Records from a data source:
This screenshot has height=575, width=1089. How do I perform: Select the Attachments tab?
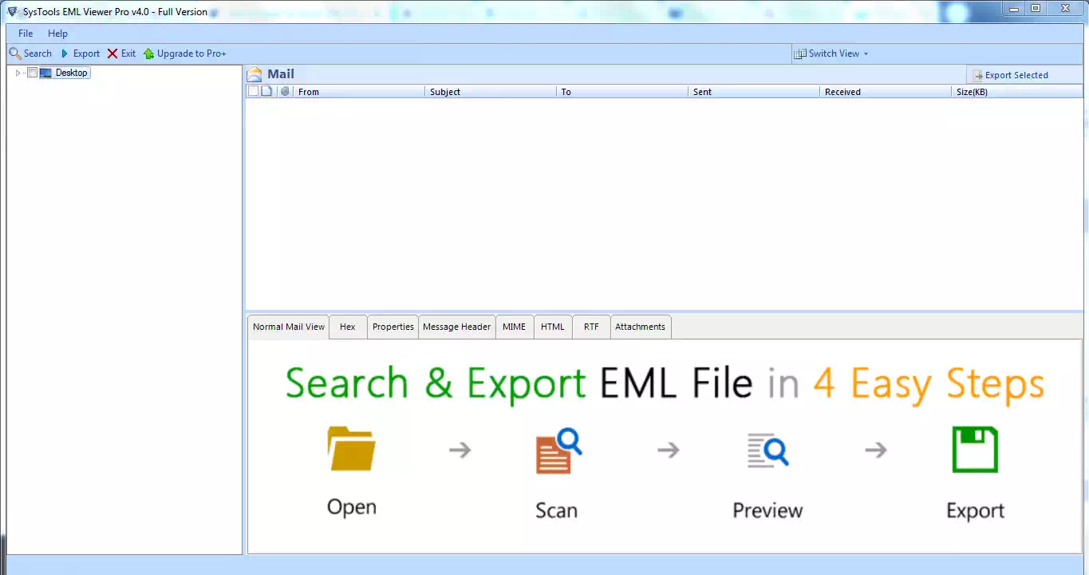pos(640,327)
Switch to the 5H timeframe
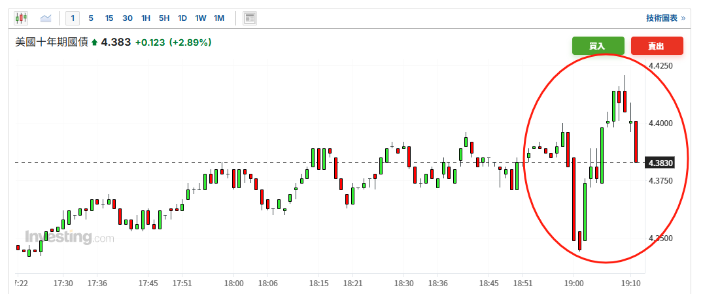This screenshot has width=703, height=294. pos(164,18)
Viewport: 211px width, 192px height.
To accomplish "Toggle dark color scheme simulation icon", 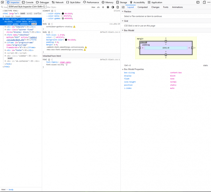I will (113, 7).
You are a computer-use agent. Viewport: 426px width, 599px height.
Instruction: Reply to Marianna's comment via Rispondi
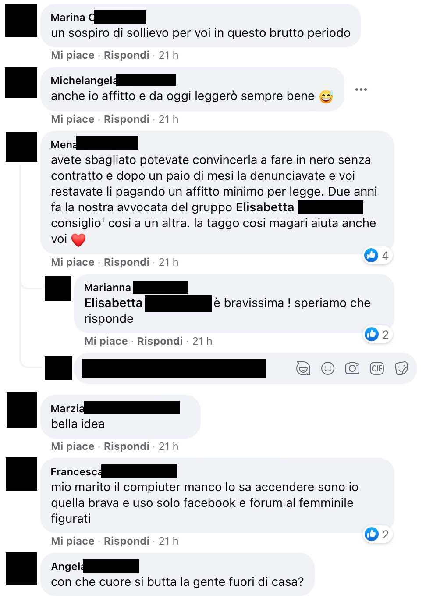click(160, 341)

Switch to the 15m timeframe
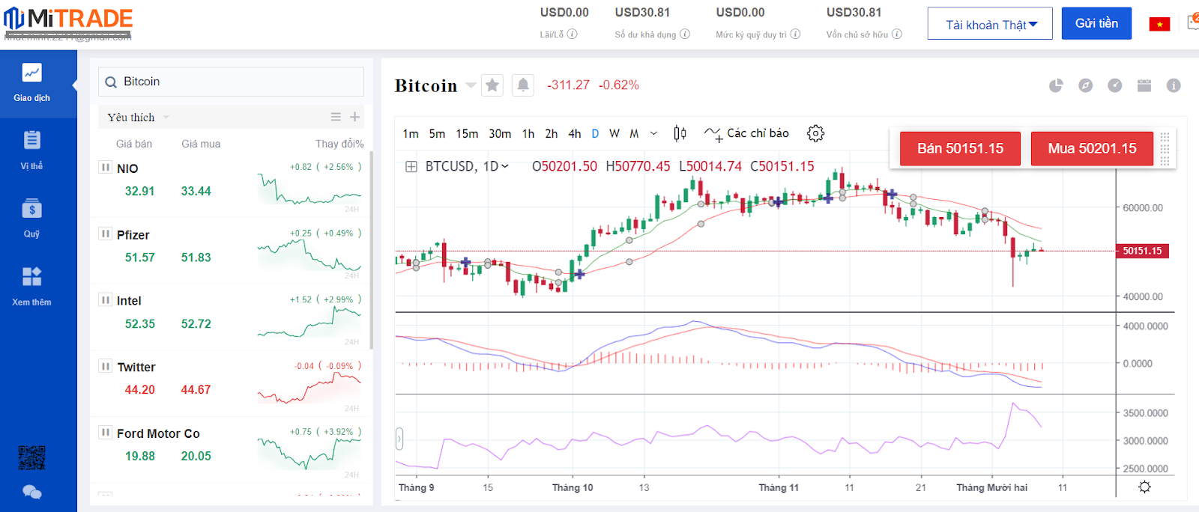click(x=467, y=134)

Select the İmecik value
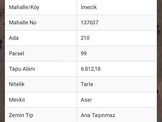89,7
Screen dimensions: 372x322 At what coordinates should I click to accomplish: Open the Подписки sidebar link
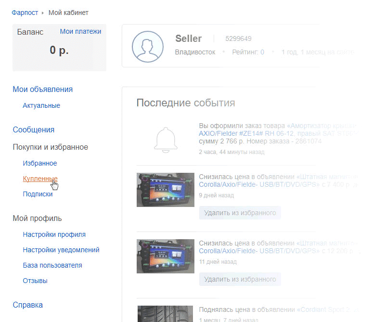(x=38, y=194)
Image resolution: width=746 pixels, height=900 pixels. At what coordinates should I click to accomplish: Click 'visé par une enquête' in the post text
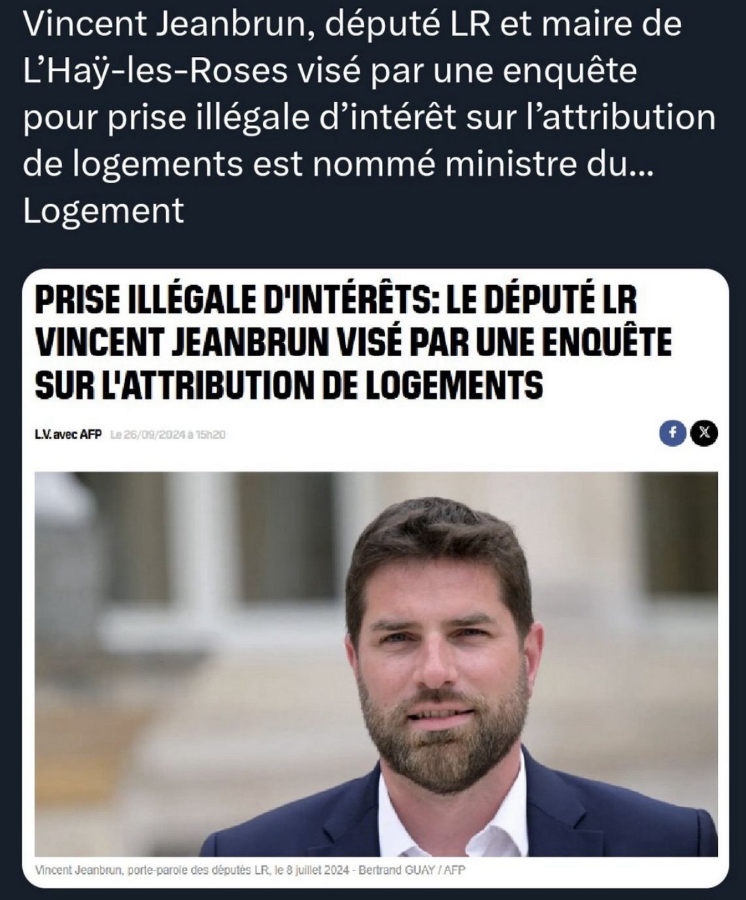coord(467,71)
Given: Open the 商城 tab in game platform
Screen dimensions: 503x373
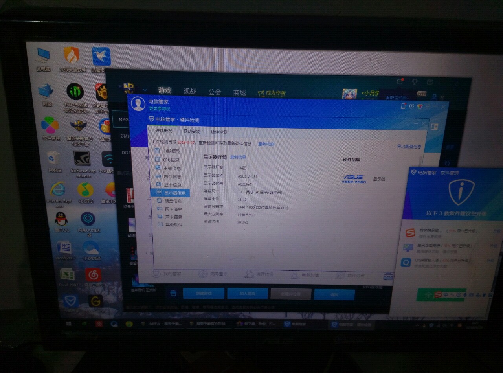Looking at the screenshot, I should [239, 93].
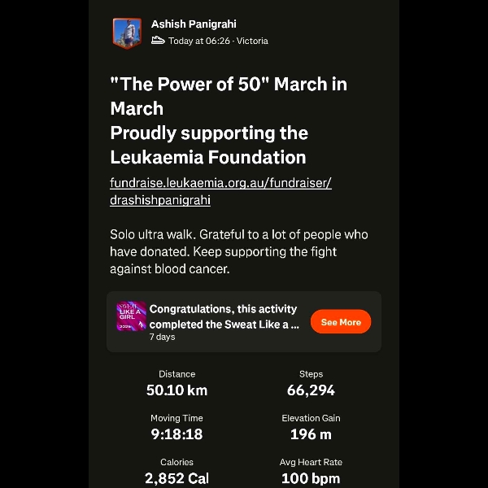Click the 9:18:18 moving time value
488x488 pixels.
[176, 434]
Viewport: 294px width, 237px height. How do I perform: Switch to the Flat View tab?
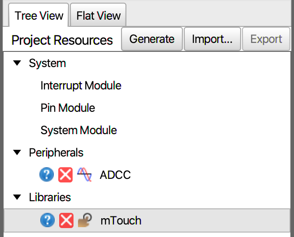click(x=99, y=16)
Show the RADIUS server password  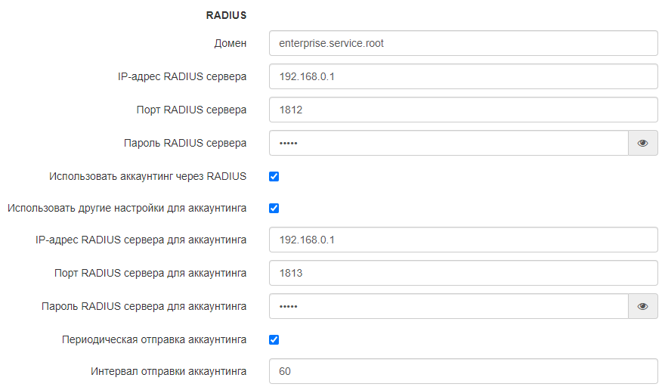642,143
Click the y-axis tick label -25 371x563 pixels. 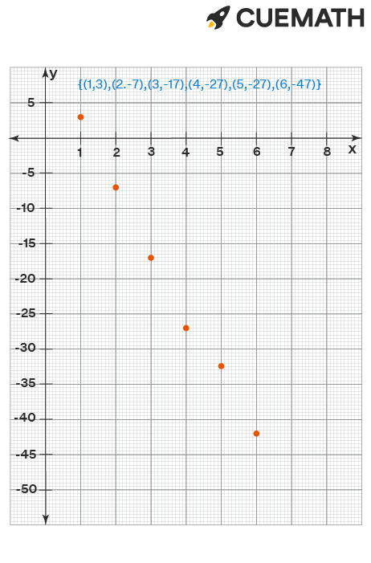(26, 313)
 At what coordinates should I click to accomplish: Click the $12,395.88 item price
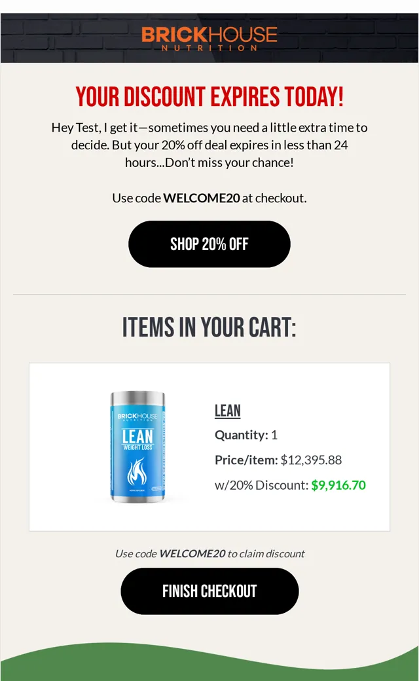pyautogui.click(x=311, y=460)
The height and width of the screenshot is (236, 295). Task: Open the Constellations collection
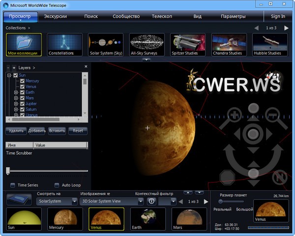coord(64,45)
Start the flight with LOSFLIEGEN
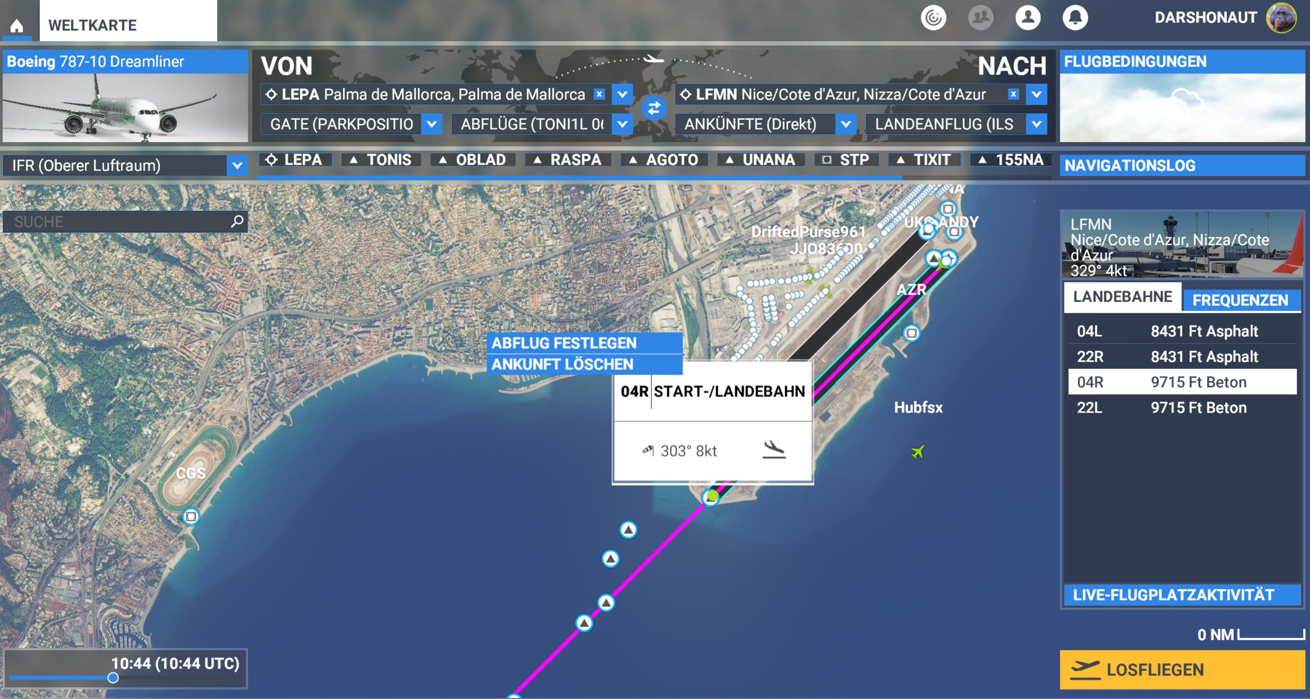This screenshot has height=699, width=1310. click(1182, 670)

What you need to do: Repeat exactly the lines in the entries from the one containing "The height and" to the final line, inclusive, and nothing beyond them; skip pictures.

Answer box:
The height and width of the screenshot is (236, 295). Task: Open the Constellations collection
coord(64,45)
Start the flight with LOSFLIEGEN
This screenshot has height=699, width=1310. click(1182, 670)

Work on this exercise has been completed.